Wenn er dem japanischen Sprichwort, nachdem der Biegsame den Sturm am besten überstünde, glauben schenkte, so wusste er selbst, dass er den Sturm nicht unbeschadet überstehen würde. Denn wenn Etienne eins war, dann beständig. Er mochte es, wenn die Dinge ihren gewohnten Lauf nahmen.

Ein großer schlaksiger Typ tippte ihm auf die Schulter und das nun schon zum zweiten Mal. Beim ersten Mal hatte Etienne noch so getan, als hätte er es nicht bemerkt, aber der junge Mann war mehr als hartnäckig.

Etienne zog sich die Kopfhörer vom Kopf und nun hingen sie, während die Musik noch lief, um seinen Hals. „Ja bitte?", fragte Etienne und sah den Mann mit schüchternem Blick an. „Bist du Etienne?" Als er nickte, konnte er buchstäblich hören, wie seinem Gegenüber ein Stein vom Herzen fiel.

„Gott sei Dank. Ich dachte, mir wäre am ersten Tag schon jemand abhandengekommen. Komm mit, ich habe dich schon angemeldet. Die Anderen sind schon alle im Camp." Etienne folgte dem Betreuer, der sich als Gabriel vorgestellt hatte und der auf dem Weg zum Camp pausenlos redete.

„Du spielst Gitarre? Bist du musikalisch?", fragte ihn Gabriel nach einem Blick auf dessen Tasche. „Ja, ein wenig", antwortete Etienne kurz und knapp und seine Untertreibung war an Maßlosigkeit nicht zu unterbieten.

Nicht nur seine Eltern waren davon überzeugt, dass er Talent hatte. Sein einstiger Klavierlehrer sprach sogar von musikalischer Hochbegabung. „Super, dann kannst du uns ja ein kleines Konzert geben." Etienne schüttelte kaum merklich seinen braunen Lockenkopf.

Natürlich spielte er ab und zu für seine Eltern und Freunde der Familie. Aber er stand nicht gerne im Mittelpunkt und war sich auch ziemlich sicher, dass keiner hier im Camp sich für die Musik, die ihn begeisterte, interessierte.

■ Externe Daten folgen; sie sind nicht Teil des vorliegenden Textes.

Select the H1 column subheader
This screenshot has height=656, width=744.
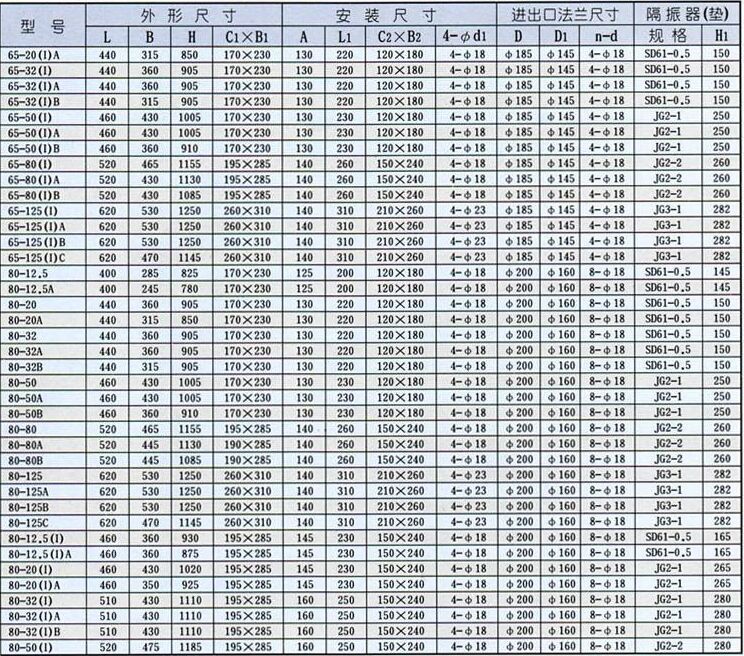tap(721, 37)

„Ich habe den Nachzügler", rief Gabriel einem anderen Betreuer zu und kam dann vor einem Dutzend Holzhütten zum Stehen. Schnell warf er noch einen Blick auf seine Liste „So, du teilst dir mit drei anderen Jungen einen Bungalow. Komm erstmal an und wir sehen uns dann um 19 Uhr beim Abendessen."

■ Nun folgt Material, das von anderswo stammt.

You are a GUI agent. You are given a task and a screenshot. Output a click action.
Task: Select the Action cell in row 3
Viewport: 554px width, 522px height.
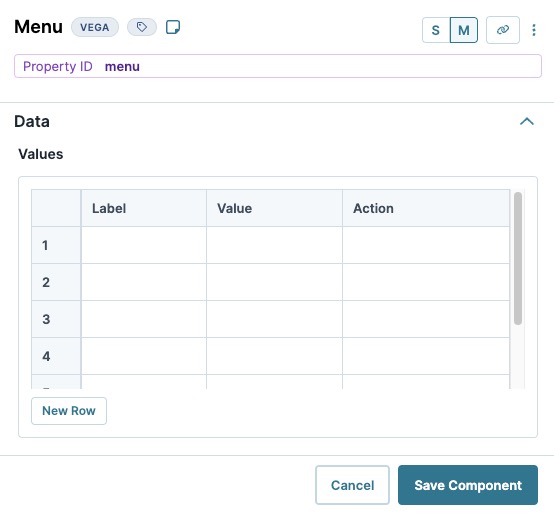pos(426,319)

Mit diesen Worten verabschiedete sich Gabriel und Etienne ging die drei Stufen zum Bungalow alleine hinauf. Laut dröhnte der Sommerhit Viva la Mamma von Edoardo Bennato aus dem Inneren.

Etienne konnte nicht verstehen, wie man sich jeden Sommer einem neuen schrecklichen Song hingeben konnte, der aus den einfachsten Akkorden zusammengewürfelt war und den man, sobald der Sommer vorüber war, schon vergessen hatte.

Aber die Welt der wirklich großartigen Kompositionen würde den meisten Menschen auf ewig verborgen bleiben, da sie nicht bereit waren, die Musik tiefer auf sich wirken zu lassen. Für sie waren Lieder nur eine Begleitmusik zu ihrem Leben. Aber Etienne lebte für die Musik.

In seinem Magen zog sich alles zusammen, als er die Türklinke nach unten drückte und schwer atmend den Bungalow betrat.